Vitória enfrenta o mesmo problema: as duas primeiras licitações realizadas pela prefeitura acabaram desertas desde 2013. O número de estações foi reduzido de 25 para 20 e o sistema de cobrança foi indexado ao valor da tarifa do transporte público como forma de evitar desequilíbrios no futuro.

“Como nos editais anteriores não houve interessados na parceria para a implantação das bicicletas compartilhadas, e considerando que esse empreendimento é muito importante como nova alternativa de transporte, a equipe técnica da prefeitura realizou pesquisas e também algumas adequações no projeto, em caráter experimental, considerando igualmente o cenário econômico do país”, justificou a prefeitura por meio da assessoria de imprensa.

Outro lado

O diretor-presidente da Empresa Pública de Transporte e Circulação (EPTC) de Porto Alegre, Vanderlei Cappellari, diz que não recebeu nenhuma reclamação de empresa sobre o item do edital que prevê a cobrança da taxa de serviço. “Vamos conversar com as empresas que buscaram informações, mas não houve nenhum tipo de queixa nesse sentido”, explicou.

A Prefeitura de Curitiba informou que a interrupção do serviço está sendo avaliada pela Procuradoria Municipal e que está elaborando um novo plano de ocupação para tornar os bicicletários atraentes para empresários e usuários, incluindo ampliação dos pontos de aluguel. Não há prazo, entretanto, para que esse novo projeto entre em operação.

Em nota, a Serttel, que também administra o serviço de Belo Horizonte, justificou que a defasagem entre o número de bicicletas previstas em contrato e a oferta nas estações visa “garantir a performance” do sistema. “Trata-se de uma medida mundial para garantir a performance com o mínimo de estações cheias/vazias. Por isso, das 400 bikes prontas para uso, em média 260 ficam disponíveis”, explicou a empresa.

Bom exemplo

Em Fortaleza, o sistema de bicicletas compartilhadas bateu recorde de viagens em todo o país no primeiro semestre de 2015 – foram 44,1 usuários por dia em cada estação, contra 32,2 do Rio de Janeiro, 15,7 de Brasília e 8,9 de São Paulo. Apenas entre junho e agosto, o volume de viagens do sistema Bicicletar passou de 117 mil nos dias úteis.

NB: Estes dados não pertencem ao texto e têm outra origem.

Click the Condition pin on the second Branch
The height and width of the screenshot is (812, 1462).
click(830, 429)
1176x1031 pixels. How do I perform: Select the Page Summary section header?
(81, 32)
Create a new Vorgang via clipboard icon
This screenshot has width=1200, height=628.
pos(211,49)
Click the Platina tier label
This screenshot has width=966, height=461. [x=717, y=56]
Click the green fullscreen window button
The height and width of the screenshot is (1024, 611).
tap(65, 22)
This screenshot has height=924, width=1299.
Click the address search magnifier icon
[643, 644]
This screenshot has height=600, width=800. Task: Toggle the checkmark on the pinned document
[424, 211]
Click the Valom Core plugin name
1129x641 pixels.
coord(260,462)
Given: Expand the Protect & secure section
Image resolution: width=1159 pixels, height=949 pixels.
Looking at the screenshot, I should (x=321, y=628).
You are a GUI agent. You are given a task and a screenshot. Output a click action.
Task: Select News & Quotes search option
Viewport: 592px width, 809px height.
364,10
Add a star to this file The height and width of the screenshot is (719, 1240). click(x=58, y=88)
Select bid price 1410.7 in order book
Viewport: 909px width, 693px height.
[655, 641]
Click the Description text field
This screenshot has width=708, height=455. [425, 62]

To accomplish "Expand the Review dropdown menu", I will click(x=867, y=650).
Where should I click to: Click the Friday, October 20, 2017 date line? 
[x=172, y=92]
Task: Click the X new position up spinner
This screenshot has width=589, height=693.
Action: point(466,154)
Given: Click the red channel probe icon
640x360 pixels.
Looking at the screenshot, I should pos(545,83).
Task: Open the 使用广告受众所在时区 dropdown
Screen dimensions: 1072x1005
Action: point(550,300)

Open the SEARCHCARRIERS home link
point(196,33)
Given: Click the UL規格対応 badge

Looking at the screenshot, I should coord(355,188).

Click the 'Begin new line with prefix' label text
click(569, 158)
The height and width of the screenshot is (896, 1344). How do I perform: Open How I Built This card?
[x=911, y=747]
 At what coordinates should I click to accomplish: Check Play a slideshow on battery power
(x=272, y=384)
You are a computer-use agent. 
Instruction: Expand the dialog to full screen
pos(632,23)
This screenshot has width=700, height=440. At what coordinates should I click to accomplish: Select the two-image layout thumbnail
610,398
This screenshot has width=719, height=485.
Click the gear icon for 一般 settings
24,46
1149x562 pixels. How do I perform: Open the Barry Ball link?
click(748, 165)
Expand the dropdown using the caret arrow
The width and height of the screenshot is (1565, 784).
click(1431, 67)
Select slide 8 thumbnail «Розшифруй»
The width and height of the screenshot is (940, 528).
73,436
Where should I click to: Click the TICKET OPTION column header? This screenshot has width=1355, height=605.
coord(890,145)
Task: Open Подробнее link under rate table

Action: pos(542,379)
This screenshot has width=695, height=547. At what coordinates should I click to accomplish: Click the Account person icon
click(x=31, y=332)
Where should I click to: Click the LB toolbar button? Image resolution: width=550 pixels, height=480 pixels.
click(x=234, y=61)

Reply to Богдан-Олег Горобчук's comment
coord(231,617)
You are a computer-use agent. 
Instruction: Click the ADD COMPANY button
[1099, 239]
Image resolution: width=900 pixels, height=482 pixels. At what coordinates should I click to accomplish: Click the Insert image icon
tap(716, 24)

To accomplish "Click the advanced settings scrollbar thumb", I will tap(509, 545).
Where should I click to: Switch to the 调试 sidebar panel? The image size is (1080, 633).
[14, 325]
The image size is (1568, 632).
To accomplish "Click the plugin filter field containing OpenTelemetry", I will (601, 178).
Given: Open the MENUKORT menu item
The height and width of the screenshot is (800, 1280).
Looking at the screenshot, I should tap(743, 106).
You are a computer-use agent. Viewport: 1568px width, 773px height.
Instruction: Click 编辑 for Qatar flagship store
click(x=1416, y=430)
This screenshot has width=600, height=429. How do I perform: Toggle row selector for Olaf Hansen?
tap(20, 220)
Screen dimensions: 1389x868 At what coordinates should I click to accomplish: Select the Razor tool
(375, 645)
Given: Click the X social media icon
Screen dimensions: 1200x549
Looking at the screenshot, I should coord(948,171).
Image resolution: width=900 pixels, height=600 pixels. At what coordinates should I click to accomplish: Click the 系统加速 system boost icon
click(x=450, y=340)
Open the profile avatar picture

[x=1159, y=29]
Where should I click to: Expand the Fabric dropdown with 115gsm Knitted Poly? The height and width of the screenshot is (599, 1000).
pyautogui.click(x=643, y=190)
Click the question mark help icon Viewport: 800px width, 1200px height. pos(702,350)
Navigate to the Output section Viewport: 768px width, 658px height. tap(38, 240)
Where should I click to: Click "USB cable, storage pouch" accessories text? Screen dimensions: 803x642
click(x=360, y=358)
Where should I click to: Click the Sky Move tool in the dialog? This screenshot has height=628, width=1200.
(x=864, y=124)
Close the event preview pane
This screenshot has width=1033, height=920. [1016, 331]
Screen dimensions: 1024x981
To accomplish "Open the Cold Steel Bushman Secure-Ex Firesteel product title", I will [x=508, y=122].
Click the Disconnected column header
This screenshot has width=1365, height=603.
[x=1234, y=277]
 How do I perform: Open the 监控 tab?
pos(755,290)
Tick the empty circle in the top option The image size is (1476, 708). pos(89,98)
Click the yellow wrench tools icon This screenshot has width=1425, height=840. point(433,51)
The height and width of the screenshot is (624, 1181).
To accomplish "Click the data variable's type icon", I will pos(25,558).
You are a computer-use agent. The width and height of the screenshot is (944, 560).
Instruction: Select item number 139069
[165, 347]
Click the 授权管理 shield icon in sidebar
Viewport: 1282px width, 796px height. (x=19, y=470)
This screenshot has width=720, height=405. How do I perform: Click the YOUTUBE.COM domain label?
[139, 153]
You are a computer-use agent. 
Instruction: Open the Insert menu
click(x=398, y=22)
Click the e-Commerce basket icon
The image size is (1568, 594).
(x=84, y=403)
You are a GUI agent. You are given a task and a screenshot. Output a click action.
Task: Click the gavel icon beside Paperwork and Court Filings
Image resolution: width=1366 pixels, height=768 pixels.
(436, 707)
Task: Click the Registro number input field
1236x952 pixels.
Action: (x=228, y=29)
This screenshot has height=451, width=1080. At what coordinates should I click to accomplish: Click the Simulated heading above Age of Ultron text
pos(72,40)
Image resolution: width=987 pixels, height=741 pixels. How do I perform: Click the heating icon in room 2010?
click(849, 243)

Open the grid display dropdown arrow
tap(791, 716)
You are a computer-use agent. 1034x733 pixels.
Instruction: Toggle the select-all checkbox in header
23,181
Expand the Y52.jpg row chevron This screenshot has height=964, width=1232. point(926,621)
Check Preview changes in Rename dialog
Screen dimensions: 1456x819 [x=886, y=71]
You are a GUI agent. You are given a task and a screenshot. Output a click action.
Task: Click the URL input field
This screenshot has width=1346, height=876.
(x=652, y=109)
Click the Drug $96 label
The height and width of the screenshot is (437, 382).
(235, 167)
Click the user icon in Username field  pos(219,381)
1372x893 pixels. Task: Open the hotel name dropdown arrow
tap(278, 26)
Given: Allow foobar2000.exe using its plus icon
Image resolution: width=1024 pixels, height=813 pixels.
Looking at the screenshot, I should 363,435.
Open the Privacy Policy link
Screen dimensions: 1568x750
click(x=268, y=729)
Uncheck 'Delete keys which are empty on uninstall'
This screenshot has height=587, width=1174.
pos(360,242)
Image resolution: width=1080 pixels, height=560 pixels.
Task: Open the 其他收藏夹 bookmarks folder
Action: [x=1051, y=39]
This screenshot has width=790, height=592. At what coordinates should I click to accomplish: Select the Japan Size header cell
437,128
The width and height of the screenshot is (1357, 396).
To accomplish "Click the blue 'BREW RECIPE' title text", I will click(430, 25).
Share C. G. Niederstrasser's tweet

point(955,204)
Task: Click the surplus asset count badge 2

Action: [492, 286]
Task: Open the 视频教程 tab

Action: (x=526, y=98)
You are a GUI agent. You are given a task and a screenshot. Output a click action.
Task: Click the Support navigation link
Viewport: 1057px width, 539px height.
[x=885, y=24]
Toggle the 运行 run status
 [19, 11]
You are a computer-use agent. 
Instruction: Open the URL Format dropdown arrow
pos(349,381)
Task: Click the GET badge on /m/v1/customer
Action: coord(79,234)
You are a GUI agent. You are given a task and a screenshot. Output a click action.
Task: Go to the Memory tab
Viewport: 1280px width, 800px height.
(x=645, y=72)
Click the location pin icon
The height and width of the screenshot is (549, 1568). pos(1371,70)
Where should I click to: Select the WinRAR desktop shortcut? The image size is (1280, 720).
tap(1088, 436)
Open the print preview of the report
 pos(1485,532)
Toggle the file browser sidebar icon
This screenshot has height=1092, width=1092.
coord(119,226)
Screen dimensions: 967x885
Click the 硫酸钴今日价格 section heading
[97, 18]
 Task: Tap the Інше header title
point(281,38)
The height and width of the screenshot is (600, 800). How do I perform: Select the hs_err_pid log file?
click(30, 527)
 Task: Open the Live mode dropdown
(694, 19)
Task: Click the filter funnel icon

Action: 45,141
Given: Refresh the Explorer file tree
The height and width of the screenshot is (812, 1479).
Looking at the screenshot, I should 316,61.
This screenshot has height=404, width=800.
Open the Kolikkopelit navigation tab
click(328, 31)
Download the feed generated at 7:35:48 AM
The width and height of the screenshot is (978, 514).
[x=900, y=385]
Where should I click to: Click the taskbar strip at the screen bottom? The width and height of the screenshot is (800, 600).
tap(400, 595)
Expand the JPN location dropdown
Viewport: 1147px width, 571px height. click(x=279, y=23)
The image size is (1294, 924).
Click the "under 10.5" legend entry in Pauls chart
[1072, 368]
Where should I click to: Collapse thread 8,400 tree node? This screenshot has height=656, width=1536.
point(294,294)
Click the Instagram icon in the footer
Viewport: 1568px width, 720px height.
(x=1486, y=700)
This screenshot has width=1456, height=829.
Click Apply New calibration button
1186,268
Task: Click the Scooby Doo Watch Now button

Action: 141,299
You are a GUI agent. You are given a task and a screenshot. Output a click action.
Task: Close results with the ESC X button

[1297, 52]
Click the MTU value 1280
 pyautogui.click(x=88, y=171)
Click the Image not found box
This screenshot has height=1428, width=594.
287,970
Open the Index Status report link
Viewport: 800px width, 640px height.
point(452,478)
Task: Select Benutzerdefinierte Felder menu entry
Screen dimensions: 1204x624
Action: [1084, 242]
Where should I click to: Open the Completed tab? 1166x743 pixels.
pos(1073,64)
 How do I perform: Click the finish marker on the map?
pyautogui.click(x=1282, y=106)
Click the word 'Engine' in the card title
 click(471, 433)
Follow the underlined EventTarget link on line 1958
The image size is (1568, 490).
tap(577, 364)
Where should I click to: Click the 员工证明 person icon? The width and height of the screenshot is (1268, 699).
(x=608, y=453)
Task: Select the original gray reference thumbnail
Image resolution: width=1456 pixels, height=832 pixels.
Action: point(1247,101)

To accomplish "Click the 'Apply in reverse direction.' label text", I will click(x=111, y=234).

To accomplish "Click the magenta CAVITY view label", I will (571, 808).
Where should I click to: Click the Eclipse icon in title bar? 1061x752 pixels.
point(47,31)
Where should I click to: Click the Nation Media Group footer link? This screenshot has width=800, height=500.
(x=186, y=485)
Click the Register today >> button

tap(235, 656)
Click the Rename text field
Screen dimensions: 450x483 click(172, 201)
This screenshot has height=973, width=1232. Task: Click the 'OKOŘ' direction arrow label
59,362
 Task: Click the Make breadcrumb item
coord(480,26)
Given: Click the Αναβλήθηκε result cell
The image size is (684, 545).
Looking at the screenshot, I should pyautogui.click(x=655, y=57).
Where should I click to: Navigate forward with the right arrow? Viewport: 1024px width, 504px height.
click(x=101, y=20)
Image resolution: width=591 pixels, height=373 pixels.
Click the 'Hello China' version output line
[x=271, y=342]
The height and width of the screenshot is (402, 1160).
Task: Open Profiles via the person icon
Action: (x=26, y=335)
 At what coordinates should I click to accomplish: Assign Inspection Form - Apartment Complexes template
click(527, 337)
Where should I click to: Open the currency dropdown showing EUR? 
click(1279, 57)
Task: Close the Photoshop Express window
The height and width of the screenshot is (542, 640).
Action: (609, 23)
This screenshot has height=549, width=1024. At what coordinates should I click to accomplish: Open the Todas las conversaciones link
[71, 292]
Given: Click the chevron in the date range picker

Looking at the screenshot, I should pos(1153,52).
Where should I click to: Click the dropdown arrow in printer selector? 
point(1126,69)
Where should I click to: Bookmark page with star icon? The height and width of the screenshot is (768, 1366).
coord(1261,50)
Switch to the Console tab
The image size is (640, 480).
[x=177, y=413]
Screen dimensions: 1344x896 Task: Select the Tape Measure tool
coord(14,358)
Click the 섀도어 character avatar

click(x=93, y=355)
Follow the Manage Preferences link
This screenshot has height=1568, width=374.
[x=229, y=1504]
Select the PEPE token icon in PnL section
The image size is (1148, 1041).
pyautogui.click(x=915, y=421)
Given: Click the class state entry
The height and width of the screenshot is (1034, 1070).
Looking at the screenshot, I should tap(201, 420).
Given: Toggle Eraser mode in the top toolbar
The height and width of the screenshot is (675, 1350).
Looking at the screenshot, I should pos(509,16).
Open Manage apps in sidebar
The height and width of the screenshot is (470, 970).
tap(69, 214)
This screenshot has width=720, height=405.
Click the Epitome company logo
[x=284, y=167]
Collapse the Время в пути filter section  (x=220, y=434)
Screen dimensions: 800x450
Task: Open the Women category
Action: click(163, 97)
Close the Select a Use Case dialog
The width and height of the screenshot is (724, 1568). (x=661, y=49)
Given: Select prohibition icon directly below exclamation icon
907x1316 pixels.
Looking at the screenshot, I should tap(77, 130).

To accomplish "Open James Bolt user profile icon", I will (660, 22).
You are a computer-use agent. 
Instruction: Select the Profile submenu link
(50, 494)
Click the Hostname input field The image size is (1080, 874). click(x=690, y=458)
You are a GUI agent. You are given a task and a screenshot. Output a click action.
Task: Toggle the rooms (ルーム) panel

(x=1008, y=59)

Patrocinado pela Unimed, o aluguel deve ganhar reforço de mais 40 estações até março de 2016 – ou seja, vai dobrar de tamanho. Um dos segredos do sucesso pode estar na vinculação do aluguel ao Bilhete Único do transporte público municipal. A média de viagens nos dias úteis supera a dos finais de semana.

“Isso significa que a bicicleta está sendo mais usada em atividades cotidianas, como deslocamentos para o trabalho ou para a faculdade, do que para o lazer. É um indicativo de que o sistema cumpriu seu propósito de desafogar o trânsito e melhorar a qualidade de vida”, diz o secretário-executivo de Conservação e Serviços Públicos de Fortaleza, Luiz Alberto Sabóia.